Extended Data Figure 4. HERV-K Gag/Capsid antibody validation and staining (supporting Fig. 3).

a) Immunofluorescence analysis of hECCs (NCCIT) and hESCs (H9) stained with DAPI (blue), OCT4 (green), Gag/Capsid (red), or IgG control (bottom). White boxes indicate regions shown in higher magnification/merge (right) Shown are representative fields of three independent experiments.

b) Sensitivity of HERV-K Gag/Capsid antibody immunoblot signal to HERV-K knockdown. hECCs were transfected with one of three independent siRNA pools targeting HERV-K Gag or with a control, non-targeting pool (synthesized against RFP) and total protein was analyzed by immunoblotting with anti-Env and anti-Gag/Capsid antibodies. 1:2 serial dilution of total protein was loaded, as indicated. Blots were stripped and re-probed with TBP as a loading control. Shown is a representative result of two independent experiments.

c) Sensitivity of HERV-K Gag/Capsid antibody immunofluorescence signal to siRNA knockdown of Gag/Capsid (top) or control siRNA targeting RFP (bottom).

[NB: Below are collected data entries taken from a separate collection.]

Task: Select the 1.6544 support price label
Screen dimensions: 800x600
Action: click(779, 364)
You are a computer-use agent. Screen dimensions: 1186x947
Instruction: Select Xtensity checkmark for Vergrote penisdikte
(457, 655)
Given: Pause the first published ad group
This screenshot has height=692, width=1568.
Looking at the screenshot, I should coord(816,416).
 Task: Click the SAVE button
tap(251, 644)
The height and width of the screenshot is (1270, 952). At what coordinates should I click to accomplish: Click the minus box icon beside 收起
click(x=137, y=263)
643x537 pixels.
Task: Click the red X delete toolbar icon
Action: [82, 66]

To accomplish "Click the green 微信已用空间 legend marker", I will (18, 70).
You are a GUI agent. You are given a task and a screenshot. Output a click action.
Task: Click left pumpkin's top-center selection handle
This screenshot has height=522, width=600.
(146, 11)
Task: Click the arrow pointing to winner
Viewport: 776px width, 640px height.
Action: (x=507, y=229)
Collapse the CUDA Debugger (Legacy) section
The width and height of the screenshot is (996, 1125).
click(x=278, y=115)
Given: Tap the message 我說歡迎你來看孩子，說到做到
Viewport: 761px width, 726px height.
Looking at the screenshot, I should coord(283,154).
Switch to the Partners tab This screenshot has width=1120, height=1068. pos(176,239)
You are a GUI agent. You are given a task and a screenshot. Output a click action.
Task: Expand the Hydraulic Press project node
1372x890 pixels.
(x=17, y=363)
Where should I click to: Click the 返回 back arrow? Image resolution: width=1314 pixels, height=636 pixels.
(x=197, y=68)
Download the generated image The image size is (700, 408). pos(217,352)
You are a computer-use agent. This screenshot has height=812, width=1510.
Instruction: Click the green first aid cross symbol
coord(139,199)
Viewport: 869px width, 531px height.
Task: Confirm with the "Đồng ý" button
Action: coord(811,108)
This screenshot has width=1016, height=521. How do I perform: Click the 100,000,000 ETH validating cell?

Shown is a representative result of three fields of view.

d) Immunoflourescence of naïve ELF1 hESC with antibodies against OCT4 (green), HERV-K Gag/Capsid (pink), DAPI in blue. Region marked with white box on left is shown with larger magnification (bottom).

e) Another representative example of immunoflourescence of human blastocyst with DAPI (blue), OCT4 (green), Gag/Capsid (red) shown (n=19 blastocysts), DPF=5–6.